Task details » Copy each line below containing "date".

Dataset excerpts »
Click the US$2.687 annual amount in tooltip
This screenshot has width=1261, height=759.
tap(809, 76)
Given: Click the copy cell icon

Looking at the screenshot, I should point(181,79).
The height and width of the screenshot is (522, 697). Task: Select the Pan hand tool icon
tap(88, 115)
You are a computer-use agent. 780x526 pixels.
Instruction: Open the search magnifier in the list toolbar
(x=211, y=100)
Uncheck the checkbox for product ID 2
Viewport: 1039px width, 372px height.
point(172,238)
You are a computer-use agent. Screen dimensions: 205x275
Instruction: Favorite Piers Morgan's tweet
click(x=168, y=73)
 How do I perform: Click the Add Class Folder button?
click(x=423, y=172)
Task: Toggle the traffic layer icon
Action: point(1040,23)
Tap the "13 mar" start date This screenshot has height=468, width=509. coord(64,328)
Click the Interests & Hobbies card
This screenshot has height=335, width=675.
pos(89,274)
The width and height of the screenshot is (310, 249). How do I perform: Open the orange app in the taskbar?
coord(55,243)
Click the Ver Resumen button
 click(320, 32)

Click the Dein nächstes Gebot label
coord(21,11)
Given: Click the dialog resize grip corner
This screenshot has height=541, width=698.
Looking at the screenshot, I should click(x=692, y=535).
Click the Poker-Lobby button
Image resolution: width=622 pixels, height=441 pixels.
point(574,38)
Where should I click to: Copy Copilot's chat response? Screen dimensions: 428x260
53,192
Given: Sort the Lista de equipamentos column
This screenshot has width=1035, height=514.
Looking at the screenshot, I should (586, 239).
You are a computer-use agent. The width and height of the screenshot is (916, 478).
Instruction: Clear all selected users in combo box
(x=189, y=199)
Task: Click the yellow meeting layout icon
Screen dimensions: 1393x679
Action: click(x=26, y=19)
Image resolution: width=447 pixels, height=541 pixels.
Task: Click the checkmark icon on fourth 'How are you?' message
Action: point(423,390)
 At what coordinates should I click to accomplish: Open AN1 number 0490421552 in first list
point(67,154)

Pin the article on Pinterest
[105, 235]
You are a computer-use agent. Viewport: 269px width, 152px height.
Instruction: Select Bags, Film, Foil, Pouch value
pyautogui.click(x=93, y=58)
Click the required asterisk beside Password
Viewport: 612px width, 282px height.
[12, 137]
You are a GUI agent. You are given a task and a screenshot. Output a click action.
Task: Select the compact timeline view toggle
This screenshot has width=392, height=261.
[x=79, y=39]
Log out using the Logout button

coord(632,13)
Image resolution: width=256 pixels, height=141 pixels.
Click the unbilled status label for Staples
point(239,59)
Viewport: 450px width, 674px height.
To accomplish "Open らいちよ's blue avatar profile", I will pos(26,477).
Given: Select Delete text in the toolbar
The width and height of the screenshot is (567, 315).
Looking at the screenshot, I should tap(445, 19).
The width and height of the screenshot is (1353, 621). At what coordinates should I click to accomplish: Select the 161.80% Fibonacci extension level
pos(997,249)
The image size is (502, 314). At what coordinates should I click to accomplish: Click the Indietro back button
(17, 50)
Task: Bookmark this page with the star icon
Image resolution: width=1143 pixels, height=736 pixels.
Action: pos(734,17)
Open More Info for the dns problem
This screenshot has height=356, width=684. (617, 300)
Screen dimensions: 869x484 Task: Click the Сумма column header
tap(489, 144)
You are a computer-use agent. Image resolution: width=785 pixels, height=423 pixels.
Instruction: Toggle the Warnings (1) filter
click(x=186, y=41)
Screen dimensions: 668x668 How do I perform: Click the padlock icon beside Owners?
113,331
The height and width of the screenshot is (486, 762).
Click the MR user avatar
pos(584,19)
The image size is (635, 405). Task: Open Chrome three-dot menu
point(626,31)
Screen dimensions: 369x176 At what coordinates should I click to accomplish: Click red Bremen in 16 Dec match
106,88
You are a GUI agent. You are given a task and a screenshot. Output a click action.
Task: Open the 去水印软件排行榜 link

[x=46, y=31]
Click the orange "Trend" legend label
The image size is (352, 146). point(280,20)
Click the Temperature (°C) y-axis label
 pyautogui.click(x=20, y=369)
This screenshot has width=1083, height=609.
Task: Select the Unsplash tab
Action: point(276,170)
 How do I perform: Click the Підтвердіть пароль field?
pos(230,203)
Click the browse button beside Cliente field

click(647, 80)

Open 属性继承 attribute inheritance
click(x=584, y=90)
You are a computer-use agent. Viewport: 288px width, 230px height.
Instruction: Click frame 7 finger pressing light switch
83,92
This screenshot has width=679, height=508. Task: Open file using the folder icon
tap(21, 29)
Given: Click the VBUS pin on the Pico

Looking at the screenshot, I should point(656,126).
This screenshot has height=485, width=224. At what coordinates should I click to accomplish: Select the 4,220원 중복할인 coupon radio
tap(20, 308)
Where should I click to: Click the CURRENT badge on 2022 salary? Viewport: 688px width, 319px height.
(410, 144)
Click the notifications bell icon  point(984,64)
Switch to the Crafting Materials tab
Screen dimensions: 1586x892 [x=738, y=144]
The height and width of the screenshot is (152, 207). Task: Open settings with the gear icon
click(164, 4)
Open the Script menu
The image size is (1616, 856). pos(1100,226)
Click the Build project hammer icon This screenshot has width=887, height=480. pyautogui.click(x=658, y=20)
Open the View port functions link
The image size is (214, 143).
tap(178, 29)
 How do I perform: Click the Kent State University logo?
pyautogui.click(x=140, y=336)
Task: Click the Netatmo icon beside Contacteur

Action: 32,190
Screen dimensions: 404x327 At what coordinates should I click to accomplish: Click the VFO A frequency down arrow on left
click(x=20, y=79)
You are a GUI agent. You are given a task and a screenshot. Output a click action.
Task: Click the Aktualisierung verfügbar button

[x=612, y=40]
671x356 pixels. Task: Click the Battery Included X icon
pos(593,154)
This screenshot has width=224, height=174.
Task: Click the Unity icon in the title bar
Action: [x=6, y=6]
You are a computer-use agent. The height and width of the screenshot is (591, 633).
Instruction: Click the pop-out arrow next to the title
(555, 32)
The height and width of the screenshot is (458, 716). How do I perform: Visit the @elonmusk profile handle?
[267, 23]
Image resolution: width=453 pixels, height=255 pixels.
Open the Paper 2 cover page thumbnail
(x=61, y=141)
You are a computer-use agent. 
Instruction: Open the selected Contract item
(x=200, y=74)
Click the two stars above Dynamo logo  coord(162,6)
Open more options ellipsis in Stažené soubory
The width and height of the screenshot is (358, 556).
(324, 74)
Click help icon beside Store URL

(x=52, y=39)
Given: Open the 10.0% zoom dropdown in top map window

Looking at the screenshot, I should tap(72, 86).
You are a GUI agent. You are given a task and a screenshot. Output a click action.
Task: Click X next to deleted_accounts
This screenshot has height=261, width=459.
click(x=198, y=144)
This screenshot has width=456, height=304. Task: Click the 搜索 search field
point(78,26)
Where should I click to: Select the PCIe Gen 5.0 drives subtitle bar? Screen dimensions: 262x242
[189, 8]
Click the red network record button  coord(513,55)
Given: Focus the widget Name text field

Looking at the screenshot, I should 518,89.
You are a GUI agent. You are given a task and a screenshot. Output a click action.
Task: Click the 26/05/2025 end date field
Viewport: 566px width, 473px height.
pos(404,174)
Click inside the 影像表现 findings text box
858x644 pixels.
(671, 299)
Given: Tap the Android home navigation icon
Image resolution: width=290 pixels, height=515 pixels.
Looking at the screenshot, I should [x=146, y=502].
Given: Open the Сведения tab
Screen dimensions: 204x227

Task output »
Tap the "13 mar" start date This screenshot has height=468, width=509. coord(64,328)
Task: Click the 26/05/2025 end date field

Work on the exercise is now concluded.